Para a pergunta imediata – “mas como vocês sabem que quem tem a vagina não é a fêmea e quem tem pênis é que é o macho?” –, o pesquisador explica com toda a paciência do mundo:“Em biologia, e vale lembrar que várias espécies não têm genitália, se convencionou definir o gênero pelo tamanho do gameta (óvulos e espermatozoides). As fêmeas produzem os gametas maiores e os machos, os menores. É isso que separa o gênero, por isso sabemos”.
Ah, tá. Mas e como fica o sexo, então? “É a fêmea, com o órgão erétil, que penetra a vagina do macho e ele pressiona o esperma para dentro do pênis dela”, conta Ferreira.

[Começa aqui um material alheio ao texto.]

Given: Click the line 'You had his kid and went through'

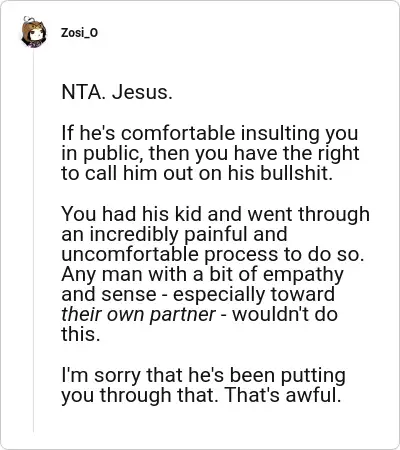Looking at the screenshot, I should tap(215, 214).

E isso, ela faz, segundo o pesquisador, por realmente um longo tempo, de 40 a 70 horas.
Em vídeo enviado à cerimônia, os pesquisadores que também participaram do trabalham brincam que todo dicionário do mundo define pênis como uma estrutura masculina. "Nossa descoberta deixou bilhões de dicionários desatualizados", afirmam.
A situação tão única e diferente suscitou uma discussão sobre evolução sexual. Da forma como conhecemos na imensa maioria da natureza, é a fêmea que seleciona, e uma das coisas que ela leva em conta é o órgão reprodutivo dos machos. “Houve uma inversão da seleção sexual aqui, temos os machos selecionando. Por que será que houve essa inversão? Que tipo de processo pode ter levado a isso”, questiona o pesquisador.

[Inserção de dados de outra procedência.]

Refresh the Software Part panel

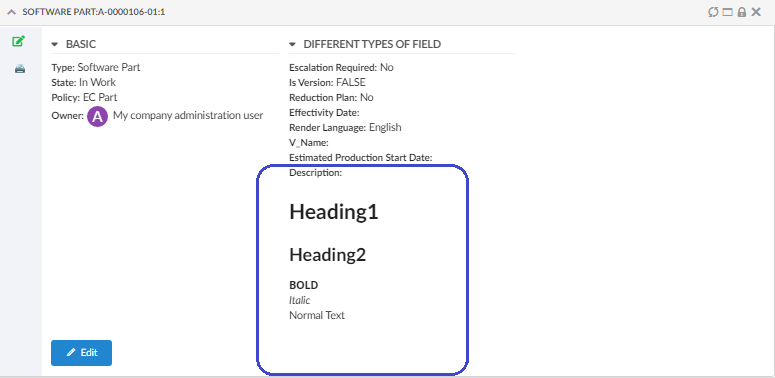(712, 12)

Ele está agora no Japão com os outros pesquisadores ganhadores justamente tentando entender isso.
Até hoje apenas dois outros brasileiros tinha ganhando o Ig Nobel. É o pesquisador da USP Astolfo Araújo, e seu colega José Carlos Marcelino, do Departamento do Patrimônio Histórico de São Paulo, que descobriram como tatus bagunçam um sítio arqueológico. Isso pode causar a maior confusão se uma peça arqueológica mais antiga, que, portanto, estaria mais ao fundo no solo, acabar parando mais no alto, dando uma ideia errada sobre sua real idade.
O Ig Nobel é promovido pela revista humorística de ciência Annals of Improbable Research e chegou em 2017 a sua 27ª edição.